In 2001-02, the Supreme Court, which includes the High Court, the Court of Appeal and the Crown Court, racked up the biggest deficit in the Court Service, according to official figures. The Family Court recorded a loss of £48m, while the County Court recorded a massive £33.5m surplus.
The Supreme Court deficit is threatening the chances of the much maligned Commercial Court, which is part of the High Court, being rebuilt with Government money. The Commercial Court rooms in St Dunstan’s House are so cramped that parties often cannot fit in alongside their documents.
On 2 April, the Lord Chancellor’s Department (LCD), a group of judges, leading City litigators and the Lord Mayor of London Gavyn Arthur will meet to come up with a solution to the crisis.
The Lord Chancellor has been committed to building a new Commercial Court for over two years, but so far every funding plan has been shelved.
The LCD has no money in its three-year budget to improve the Commercial Court, and in the face of the Supreme Court losing money hand over fist, the LCD is expected to push for a private finance initiative.
The London Solicitors’ Litigation Association (LSLA) is expected to argue against a PFI and to fight for the Queen’s Building in the Royal Courts of Justice (RCJ) to be knocked down and replaced with a new Commercial Court.
A source close to the LSLA revealed it is lobbying for the London County Court and the City of London Mayor’s County Court to be moved to the RCJ complex.
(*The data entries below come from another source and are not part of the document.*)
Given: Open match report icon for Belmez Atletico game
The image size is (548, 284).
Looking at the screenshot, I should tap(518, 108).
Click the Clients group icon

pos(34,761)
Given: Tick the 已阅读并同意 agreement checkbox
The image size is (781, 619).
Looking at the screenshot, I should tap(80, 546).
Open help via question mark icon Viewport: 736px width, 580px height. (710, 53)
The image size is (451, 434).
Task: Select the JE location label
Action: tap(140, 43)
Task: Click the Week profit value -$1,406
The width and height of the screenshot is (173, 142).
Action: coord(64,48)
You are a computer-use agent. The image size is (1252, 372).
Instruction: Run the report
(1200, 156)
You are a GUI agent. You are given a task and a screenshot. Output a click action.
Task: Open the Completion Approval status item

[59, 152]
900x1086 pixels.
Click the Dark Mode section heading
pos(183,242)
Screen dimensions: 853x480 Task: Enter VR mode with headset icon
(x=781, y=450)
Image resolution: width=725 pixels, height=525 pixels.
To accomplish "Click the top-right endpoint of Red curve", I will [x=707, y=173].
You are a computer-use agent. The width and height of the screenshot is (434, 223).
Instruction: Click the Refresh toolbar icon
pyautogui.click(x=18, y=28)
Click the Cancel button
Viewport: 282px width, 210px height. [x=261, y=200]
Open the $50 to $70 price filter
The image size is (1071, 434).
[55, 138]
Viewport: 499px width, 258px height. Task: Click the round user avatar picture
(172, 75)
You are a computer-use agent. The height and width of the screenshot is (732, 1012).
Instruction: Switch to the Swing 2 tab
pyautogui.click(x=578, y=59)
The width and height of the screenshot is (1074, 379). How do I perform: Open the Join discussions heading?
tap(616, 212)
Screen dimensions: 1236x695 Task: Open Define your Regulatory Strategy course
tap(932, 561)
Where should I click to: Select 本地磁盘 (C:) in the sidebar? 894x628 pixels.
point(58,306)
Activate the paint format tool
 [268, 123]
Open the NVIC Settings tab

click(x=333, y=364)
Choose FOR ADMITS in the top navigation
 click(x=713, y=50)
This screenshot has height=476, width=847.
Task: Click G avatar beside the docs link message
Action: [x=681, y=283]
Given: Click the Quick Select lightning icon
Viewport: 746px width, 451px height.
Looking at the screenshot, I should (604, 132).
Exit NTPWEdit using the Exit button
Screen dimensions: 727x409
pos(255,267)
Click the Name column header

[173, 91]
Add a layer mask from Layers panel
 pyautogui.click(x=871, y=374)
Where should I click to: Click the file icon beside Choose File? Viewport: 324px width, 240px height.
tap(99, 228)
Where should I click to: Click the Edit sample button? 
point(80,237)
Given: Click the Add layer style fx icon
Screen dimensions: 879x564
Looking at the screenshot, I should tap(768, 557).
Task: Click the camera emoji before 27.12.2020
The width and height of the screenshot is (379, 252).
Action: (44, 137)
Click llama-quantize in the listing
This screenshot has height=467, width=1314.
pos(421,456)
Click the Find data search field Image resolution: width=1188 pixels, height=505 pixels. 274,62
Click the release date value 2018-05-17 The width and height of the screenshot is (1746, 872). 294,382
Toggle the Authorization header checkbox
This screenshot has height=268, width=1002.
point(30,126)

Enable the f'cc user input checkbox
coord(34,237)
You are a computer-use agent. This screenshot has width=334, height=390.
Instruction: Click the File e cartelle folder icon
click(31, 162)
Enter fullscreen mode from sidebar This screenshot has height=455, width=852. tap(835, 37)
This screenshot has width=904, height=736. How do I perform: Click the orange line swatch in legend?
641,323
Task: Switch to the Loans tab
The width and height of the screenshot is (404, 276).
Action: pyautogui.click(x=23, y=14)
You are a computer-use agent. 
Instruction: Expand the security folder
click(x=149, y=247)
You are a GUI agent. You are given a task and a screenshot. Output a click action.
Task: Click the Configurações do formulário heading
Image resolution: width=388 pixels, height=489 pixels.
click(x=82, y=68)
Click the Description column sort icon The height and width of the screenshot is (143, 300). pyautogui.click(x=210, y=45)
This would bring more fees into the Supreme Court and free up resources for the Commercial Court.
The LCD is also understood to be examining the possibility of turning Smithfields Meat Market in the City into a site for a new Commercial Court.
Treasury funding seems highly unlikely.
“When the Supreme Court is losing so much money, why on earth would the Treasury want to throw more resources at it?” queried one City litigator involved in the discussions.